The Controlled Drugs and Substances Act determines how drug offences are prosecuted. The type of offence one is charge with is directly related to the type of drug and the circumstances of the case. Common drug offences include drug possession, drug trafficking, and production.
If you have been charged with a drug offence, Jeff Gindin, Q.C. can help. He has extensive knowledge in drug offences so you can receive sound legal advice and representation.
There are several potential defences to drug offences. These will vary based upon the circumstances of your case. For instance, in certain situations, law enforcement officers may violate your legal rights, like conducting an illegal search and seizure. When there is a rights violation committed, it is possible to have the charges dismissed, as any evidence seized may be excluded from being presented in Court.
Please keep in mind this is just one example of a potential defence and should not be construed as an actual defence for your case. The only way to determine what defences would apply to your charges is to speak to Jeff Gindin, Q.C.
With the recent passing of the Cannabis Act, it is vital to remember not all cannabis (marijuana) is legal. Until the new Act takes effect later this fall, the possession of cannabis for recreational purposes is still considered a drug offence.

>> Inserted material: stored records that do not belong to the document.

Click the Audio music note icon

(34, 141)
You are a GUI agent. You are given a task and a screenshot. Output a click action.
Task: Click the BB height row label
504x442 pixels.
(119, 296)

Under current drug laws you must have a valid medical marijuana license and have obtained the cannabis from an authorized supplier.
Even after the Act takes effect, the only cannabis that will be considered legal is the cannabis purchased from approved provincial resellers. The distribution, selling and/or possession of cannabis from unauthorized sources will still be considered a drug offence under the Controlled Drugs and Substances Act.

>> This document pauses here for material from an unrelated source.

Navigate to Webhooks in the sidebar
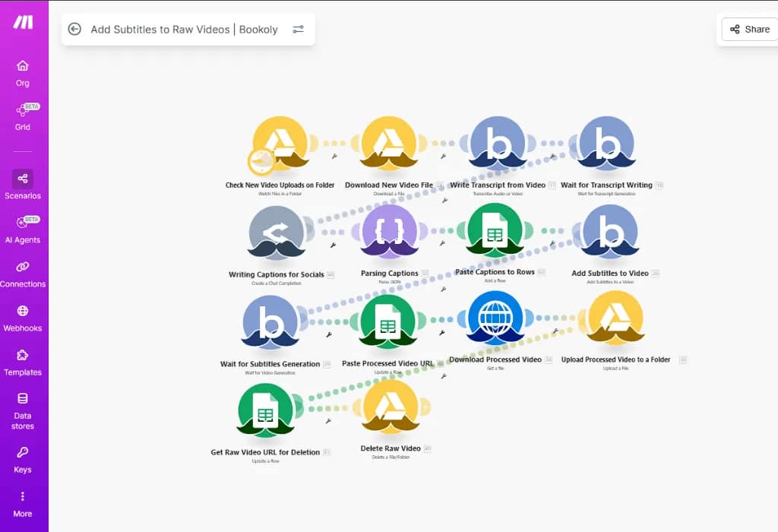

Being charged with any drug offence is a serious crime. Attempting to resolve the charges on your own is never in your best interests. There are essential issues the Crown must evaluate to determine what type of charges to file, such as the volume of drugs and whether the accused was only in possession of the drug, or had intent to traffic.

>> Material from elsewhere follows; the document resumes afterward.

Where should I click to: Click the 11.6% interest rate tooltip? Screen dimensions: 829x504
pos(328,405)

Furthermore, the Crown must prove the drug seized is an actual illegal drug through appropriate testing. In addition, the Crown has to prove the individual charged with the drug offence was in control of the drug and had full knowledge they were in possession of the drug.
As easy as this might sound, it is not always as easy for the Crown to prove each of these things. There are also serious consequences if one if convicted and found guilty of a drug offence. Certain offences include the potential to be imprisoned for varying periods of time.